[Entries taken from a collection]
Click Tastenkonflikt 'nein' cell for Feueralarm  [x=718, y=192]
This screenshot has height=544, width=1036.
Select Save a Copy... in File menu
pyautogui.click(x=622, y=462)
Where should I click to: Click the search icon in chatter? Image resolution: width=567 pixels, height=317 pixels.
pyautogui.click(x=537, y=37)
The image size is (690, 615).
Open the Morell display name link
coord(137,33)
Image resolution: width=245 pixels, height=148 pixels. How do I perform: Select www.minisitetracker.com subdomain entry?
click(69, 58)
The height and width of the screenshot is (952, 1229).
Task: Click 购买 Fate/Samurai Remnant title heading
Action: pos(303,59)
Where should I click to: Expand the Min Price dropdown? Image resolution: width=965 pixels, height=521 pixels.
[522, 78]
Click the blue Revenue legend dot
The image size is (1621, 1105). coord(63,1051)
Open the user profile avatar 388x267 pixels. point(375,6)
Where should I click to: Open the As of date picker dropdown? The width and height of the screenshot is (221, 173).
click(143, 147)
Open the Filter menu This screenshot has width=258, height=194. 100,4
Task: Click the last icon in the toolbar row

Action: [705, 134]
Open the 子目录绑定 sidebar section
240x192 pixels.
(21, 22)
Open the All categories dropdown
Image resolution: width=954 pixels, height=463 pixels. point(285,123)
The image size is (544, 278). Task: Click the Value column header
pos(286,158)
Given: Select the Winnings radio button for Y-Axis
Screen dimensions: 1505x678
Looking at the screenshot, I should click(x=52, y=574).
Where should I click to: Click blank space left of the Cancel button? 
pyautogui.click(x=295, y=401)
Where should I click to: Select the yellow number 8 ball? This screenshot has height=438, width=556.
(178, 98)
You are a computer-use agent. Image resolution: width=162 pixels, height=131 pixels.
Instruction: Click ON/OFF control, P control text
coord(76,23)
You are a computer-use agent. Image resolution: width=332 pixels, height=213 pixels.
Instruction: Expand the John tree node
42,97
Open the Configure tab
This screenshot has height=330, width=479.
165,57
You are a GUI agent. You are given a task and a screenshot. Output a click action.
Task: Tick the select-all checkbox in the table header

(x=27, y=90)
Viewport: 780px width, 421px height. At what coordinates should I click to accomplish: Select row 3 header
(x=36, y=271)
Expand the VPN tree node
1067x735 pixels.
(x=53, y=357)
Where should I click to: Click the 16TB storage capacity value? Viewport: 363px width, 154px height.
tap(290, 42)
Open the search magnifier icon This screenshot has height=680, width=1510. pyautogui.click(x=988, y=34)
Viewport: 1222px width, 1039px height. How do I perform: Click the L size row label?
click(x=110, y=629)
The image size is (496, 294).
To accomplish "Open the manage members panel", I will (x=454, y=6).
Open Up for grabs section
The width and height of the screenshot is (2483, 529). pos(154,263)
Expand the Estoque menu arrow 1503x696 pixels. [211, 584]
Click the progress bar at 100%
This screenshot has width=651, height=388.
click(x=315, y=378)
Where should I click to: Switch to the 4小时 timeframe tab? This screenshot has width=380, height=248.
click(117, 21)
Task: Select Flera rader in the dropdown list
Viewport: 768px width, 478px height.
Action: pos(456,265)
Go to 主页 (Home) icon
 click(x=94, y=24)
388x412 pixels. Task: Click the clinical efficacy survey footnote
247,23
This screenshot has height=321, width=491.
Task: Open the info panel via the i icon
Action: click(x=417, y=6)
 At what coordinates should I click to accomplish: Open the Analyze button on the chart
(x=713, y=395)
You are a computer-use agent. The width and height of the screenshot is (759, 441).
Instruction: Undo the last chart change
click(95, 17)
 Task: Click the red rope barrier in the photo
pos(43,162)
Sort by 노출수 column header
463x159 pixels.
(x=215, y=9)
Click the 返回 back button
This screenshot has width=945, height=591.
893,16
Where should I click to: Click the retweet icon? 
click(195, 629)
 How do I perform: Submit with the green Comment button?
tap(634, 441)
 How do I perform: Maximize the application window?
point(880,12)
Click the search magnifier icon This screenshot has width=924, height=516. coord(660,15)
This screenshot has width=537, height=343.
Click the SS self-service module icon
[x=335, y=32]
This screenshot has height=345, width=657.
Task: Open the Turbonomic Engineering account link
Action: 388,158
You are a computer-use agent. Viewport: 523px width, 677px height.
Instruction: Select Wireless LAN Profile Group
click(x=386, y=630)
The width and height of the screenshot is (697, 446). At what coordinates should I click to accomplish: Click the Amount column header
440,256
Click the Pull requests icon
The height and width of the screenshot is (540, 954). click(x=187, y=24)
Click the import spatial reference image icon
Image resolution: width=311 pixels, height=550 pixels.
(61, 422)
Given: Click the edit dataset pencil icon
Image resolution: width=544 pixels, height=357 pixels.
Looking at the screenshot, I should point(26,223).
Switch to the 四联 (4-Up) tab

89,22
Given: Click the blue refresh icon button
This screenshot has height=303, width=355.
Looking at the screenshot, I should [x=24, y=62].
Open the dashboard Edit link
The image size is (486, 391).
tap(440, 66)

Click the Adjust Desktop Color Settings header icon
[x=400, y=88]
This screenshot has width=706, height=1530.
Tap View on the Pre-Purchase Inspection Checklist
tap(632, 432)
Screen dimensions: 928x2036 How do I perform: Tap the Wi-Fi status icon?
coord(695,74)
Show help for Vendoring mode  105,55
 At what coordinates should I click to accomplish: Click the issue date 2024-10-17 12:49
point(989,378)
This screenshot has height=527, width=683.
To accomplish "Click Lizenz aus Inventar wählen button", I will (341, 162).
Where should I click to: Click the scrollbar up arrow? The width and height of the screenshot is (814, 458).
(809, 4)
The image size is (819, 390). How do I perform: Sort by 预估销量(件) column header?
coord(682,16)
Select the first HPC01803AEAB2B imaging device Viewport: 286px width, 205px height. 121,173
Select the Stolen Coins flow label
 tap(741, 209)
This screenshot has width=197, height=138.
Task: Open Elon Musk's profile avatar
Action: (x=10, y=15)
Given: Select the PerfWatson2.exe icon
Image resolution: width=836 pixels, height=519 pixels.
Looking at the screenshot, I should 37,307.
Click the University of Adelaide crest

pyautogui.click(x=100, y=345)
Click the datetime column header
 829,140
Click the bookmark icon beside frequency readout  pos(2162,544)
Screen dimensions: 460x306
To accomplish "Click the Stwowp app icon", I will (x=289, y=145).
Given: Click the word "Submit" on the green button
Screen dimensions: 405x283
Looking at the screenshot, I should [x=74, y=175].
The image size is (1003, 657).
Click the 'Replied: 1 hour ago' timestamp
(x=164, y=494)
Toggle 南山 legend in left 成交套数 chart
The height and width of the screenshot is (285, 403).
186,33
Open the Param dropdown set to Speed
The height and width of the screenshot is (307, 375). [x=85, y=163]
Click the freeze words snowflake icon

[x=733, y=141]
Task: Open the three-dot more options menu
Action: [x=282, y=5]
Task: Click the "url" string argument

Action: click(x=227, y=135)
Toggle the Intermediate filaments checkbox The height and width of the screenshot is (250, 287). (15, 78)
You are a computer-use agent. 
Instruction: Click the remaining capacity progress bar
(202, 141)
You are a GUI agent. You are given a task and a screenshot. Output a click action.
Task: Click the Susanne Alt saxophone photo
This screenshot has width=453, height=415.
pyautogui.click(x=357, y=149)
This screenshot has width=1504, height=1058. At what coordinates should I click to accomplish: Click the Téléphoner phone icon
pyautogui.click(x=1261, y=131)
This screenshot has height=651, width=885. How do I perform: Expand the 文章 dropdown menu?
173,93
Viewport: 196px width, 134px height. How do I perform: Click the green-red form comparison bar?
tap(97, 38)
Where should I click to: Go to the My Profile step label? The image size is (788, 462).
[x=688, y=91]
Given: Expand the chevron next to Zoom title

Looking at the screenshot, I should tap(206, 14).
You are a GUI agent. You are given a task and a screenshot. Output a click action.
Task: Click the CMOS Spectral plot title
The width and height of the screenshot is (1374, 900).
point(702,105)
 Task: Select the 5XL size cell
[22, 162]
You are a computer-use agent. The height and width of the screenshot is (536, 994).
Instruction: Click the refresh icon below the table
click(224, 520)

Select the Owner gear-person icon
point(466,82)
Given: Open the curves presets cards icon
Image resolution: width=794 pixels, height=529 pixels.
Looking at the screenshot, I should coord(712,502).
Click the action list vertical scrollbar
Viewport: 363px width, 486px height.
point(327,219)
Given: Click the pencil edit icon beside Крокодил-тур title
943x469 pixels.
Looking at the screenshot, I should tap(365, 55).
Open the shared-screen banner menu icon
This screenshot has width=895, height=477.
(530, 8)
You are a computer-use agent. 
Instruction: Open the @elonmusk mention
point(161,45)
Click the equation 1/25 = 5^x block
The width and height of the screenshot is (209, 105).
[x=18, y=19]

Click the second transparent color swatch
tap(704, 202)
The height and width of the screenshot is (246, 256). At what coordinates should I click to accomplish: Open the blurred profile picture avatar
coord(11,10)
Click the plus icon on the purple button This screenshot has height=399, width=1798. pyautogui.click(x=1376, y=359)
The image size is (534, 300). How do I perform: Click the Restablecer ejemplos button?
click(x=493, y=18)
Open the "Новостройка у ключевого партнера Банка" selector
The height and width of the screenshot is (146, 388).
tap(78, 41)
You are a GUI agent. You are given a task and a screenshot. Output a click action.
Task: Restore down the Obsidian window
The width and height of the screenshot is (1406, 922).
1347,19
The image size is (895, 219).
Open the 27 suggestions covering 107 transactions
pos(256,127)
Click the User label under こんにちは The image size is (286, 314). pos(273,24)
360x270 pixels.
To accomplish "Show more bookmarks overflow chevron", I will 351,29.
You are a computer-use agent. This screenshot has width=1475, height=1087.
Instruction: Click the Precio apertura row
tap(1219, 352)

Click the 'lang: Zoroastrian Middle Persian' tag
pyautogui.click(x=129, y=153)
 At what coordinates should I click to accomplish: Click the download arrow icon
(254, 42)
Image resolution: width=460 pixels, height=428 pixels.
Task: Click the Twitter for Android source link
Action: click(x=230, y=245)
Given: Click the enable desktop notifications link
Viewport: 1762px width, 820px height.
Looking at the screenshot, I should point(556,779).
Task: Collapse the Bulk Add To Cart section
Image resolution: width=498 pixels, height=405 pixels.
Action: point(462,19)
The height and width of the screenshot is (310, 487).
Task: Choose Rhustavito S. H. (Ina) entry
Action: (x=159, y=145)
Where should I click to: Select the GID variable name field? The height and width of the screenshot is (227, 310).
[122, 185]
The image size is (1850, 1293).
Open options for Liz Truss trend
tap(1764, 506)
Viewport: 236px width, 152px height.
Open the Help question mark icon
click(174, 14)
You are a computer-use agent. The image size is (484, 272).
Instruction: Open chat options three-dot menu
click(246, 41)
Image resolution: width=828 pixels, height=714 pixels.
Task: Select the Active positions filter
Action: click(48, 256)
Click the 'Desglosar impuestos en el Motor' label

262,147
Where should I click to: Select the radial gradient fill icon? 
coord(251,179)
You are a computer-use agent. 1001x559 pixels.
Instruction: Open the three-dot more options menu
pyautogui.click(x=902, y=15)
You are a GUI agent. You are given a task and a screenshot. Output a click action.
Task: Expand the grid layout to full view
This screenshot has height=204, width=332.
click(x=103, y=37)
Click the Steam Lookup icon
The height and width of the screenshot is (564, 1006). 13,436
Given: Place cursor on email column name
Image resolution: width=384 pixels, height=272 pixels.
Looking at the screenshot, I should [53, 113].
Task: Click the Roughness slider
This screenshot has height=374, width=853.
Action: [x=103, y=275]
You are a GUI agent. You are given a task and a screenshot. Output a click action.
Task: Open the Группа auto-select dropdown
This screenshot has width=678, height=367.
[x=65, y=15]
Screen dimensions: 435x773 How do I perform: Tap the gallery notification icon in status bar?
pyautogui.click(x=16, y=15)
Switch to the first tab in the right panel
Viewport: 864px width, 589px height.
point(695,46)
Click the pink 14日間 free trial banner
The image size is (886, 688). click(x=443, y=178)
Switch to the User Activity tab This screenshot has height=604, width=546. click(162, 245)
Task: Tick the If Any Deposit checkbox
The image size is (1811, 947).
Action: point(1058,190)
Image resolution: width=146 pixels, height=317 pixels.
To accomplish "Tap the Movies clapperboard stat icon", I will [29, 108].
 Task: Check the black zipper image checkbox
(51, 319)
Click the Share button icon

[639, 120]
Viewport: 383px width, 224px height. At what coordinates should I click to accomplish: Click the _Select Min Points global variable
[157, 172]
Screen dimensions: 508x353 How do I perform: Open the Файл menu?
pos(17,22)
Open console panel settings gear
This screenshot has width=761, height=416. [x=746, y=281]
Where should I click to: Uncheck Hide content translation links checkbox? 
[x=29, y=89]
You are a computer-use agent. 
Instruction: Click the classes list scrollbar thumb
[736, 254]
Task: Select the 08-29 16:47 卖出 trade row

Exercise prompt: Extract every line above that contains the word "pencil".

Task output:
Given: Click the edit dataset pencil icon
Given: Click the pencil edit icon beside Крокодил-тур title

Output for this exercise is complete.